コーヒー、ミルクティー、その他ドリンクの豆、原材料はすべて本部が統一提供する。その他原材料を使用する事は基本的に許されない。また本部からの原材料購買費用は年間で3~4万元を超えなければならないなどの規定がある。それ以外の原材料、例えばステーキ牛肉や油、米、バターなどを本部から購買するかどうかは各コーヒーチェーンの判断に任せられる。また野菜、卵、フルーツなど鮮度が要求されるものは基本的に各コーヒーチェーンが独自で購買する。
購買の際の鮮度、スペックに関しては一定の規定がある…等等。ここには食材を近隣から調達して仕入れコストを下げたい店舗と、指定の食材などを色々売りつけてロイヤリティーを稼ぎたい本店との温度差も垣間見れる。中国市場での展開の際のチェーンの良さと欠点の行き着くところはセントラルキッチンにあり、仕入れ品質管理と在庫管理ができる事の代わりに、お客を惹きつけるための食事鮮度とメニューの柔軟さを失う事になる、と言える。

それでは、実際に運営している店舗の実際の状況をご紹介しよう。

■コーヒーチェーンは儲かるのか?
【店舗面積460平米のコーヒーチェーン店の場合】
・開業資金は160万元(加盟金、トレーニング、内装設計及び内装材料、空調、照明、家具、初期食材仕入れなどを含む)。家具、空調などは約20万元、調理器具や水回り設備は深センの中古市場で購買するなどして約7万元に抑えた。
・開店後の毎月の運営費用と利益は、約30万元の月間売上から店舗家賃5万元、食材原料の仕入れ月約5万元、人件費2.6万元、本部管理費5000元、光熱水道費1万~2万元といった運営費を引いて、税引き収益は約4~9万元。ちなみにメニューの原価は、コーヒー原価:10%以下お茶・ソフトドリンク原価:5~10%食事セット原価:約30%

【オフィス棟内のコーヒーチェーンの場合】
・開業資金は120万元。
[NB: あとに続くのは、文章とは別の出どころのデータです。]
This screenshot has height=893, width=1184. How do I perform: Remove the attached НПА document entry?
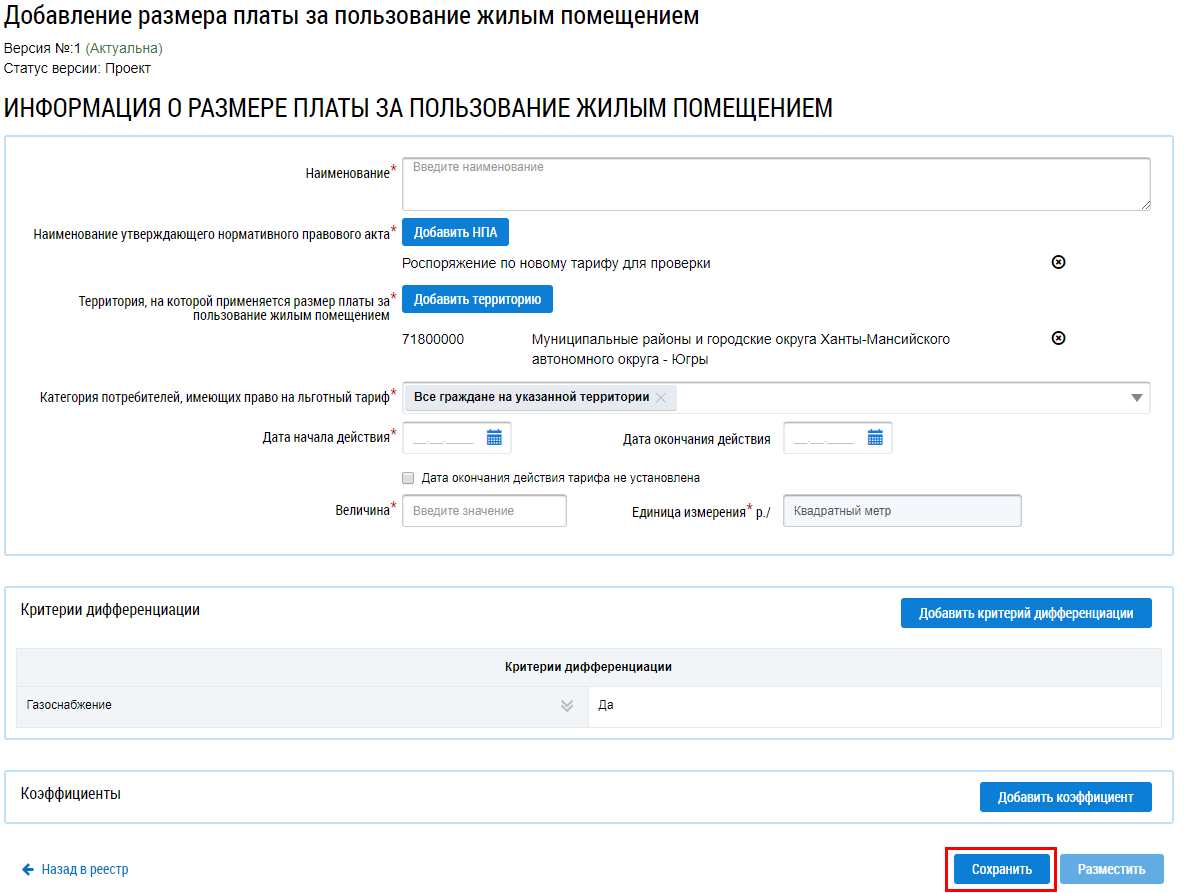click(x=1058, y=262)
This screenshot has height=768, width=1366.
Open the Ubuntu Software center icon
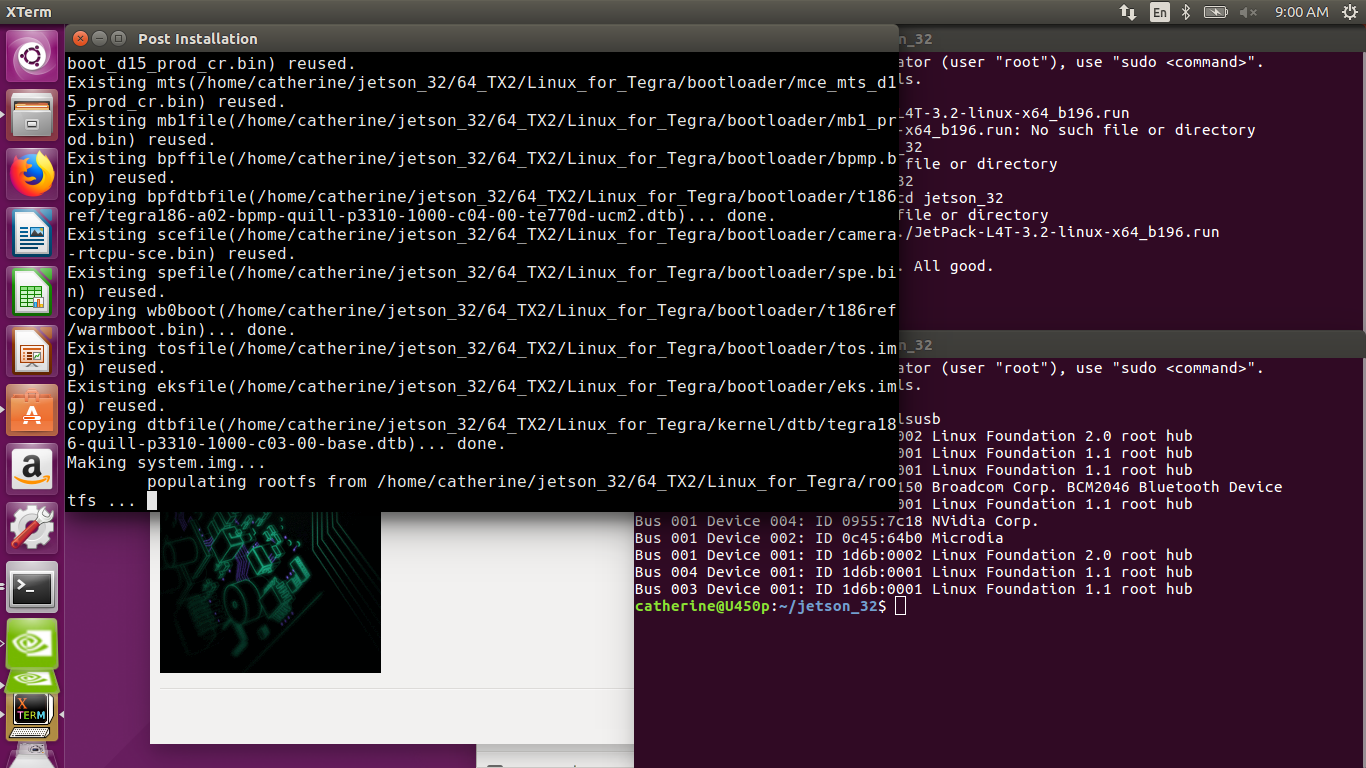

店舗スペースはオーナーの持ち物件だが、立地上、土日の集客は期待できず、平日営業を中心に運営。セントラルキッチンなので店舗での調理が不要なことからこのチェーン店を選択したが、ここ数年の賃金上昇による店員の流動増で経営の一番のネックは人の管理なのだという。
・原材料費用は30%を占めるが、家賃負担がないため現状売上9万元弱でも少し儲けがある。毎月4500元発生する本部管理費は、持ち物件の一部を貸し出すことで対応。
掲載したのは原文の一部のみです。